Saturday, 17 January 2015

Looking after the health of our trees

Ruby and I have been going around the whole site doing the tree health survey this week. It's a process that takes a couple of days, but as we are a site that has relatively few trees this is quite quick! We walk all the popular routes and busy areas of the property, eying up all the trees, looking for any potential dangers. We will be working on a few small actions arising from the survey over the next few weeks.

One tree was leaking sap from a wound
This interesting willow has lots of good nooks and crannies which makes great habitats for bats and insects
The first action we've taken was to reduce the height of the old hollow willow out the front of the visitor center. We were sad to have to take such drastic action on this iconic tree, lots of the staff and volunteers are very fond of it, but it was starting to become unsafe. All the new healthy growth was on the top of the tree, supported by a slowly rotting trunk, and with it being so close to a main path we didn't want it to crack and fall over the path.

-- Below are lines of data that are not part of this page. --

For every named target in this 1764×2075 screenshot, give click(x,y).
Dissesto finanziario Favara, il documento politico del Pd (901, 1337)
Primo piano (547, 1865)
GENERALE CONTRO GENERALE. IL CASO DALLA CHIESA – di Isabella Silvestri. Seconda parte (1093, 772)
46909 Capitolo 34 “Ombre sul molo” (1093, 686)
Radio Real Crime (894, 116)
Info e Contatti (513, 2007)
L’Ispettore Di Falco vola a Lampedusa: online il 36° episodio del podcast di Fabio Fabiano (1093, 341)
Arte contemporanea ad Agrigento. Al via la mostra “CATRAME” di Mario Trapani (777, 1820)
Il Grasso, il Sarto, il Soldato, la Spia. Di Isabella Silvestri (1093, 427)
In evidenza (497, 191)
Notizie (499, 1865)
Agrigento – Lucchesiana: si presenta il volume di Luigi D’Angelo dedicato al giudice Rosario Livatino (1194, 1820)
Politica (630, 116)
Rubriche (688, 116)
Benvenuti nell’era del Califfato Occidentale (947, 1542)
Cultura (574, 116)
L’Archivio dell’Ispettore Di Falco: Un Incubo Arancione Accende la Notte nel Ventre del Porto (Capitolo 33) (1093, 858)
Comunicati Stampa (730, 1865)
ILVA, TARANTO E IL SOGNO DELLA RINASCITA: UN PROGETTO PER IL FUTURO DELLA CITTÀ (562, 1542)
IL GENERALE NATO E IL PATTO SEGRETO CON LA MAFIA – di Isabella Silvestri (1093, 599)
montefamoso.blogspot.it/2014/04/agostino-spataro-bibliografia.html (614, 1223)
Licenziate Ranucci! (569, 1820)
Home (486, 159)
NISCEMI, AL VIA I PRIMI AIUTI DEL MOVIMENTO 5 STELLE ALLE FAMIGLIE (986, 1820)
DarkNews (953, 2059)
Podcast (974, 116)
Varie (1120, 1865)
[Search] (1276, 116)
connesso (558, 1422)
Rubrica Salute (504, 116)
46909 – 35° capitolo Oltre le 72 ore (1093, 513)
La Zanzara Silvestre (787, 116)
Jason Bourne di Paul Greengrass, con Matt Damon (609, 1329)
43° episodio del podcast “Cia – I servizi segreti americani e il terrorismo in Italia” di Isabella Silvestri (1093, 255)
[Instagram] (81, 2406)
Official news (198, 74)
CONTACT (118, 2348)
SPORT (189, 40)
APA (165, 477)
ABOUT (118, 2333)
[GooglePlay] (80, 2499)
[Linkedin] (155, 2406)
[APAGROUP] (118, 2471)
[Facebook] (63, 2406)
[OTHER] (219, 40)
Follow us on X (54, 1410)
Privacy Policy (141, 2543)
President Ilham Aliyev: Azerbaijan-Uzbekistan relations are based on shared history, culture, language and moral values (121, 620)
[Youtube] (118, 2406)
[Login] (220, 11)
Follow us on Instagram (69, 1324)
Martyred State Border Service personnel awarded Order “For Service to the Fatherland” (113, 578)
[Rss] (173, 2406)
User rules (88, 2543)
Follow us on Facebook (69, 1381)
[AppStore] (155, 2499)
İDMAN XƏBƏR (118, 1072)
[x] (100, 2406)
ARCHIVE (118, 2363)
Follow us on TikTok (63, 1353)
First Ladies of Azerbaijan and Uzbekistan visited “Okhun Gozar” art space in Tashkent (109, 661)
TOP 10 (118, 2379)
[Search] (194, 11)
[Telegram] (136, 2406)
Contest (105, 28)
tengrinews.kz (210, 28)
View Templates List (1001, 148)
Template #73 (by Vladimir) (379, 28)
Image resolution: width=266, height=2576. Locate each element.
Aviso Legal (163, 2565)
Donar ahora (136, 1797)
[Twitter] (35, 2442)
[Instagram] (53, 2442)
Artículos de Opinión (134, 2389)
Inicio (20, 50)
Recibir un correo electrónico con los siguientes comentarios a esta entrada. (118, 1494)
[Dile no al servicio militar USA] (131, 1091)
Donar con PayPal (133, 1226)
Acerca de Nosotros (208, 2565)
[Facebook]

The lovely looking but rather precarious old willow
We borrowed a large chainsaw form Anglesey Abbey and John got to work on Friday morning. He reduced the height in stages, taking the weight off the top slowly, stopping the whole tree splitting longways down the middle while he was doing the work. As he was cutting we realised just how rotted the tree was as the saw passed through parts of it like butter.

 John was able to push his hand through parts of the wood where brown rot had taken hold. Brown rot is one of the common methods of wood decaying. A fungus attacks the cellulose in the wood, leaving behind the lignin which creates part of the structure of the water transport system in the tree, the xylem vessels. As this drys out it gets a characteristic cubic appearance and the brown colour which gives this type of rot its name.

The finished job.

 The willow is still home to lots of creatures, a confused lesser stag beetle was found emerging from the trunk this morning, the sunshine fooling him into thinking it was spring already. We also found this fella as we were chopping the tree, giving Ruby a fright as he was the size of a tennis ball!